──────── Excerpted records ────────

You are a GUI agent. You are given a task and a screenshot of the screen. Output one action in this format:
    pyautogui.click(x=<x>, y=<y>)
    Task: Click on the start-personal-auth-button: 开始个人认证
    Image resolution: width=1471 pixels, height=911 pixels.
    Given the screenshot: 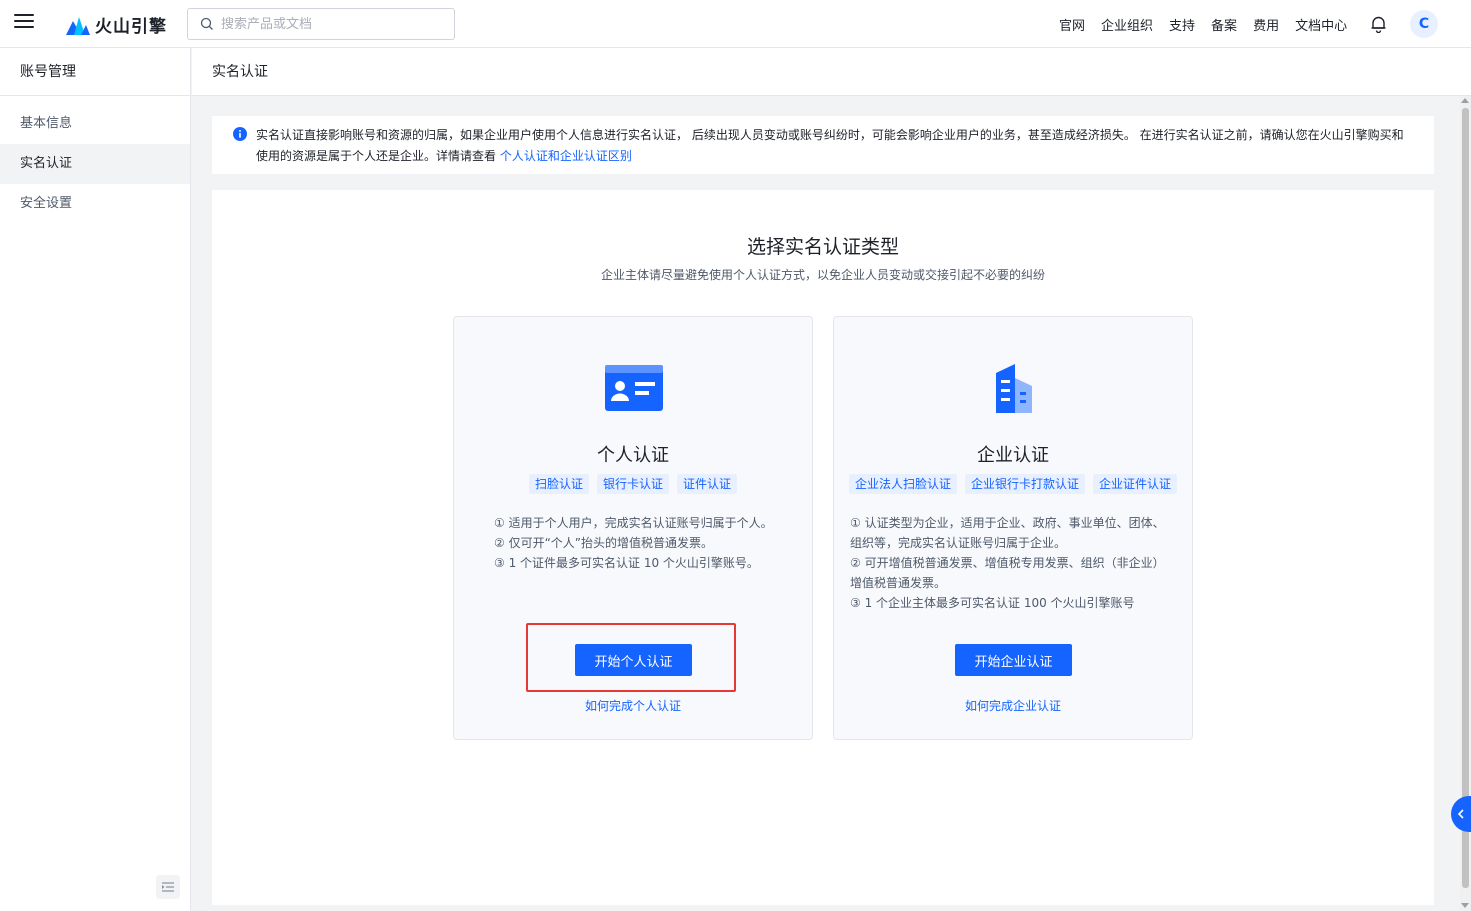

────────

### Work instructions
Please reproduce the rows above word for word, leaving out the pictures.

### Response below
You are a GUI agent. You are given a task and a screenshot of the screen. Output one action in this format:
    pyautogui.click(x=<x>, y=<y>)
    Task: Click on the start-personal-auth-button: 开始个人认证
    Image resolution: width=1471 pixels, height=911 pixels.
    Given the screenshot: 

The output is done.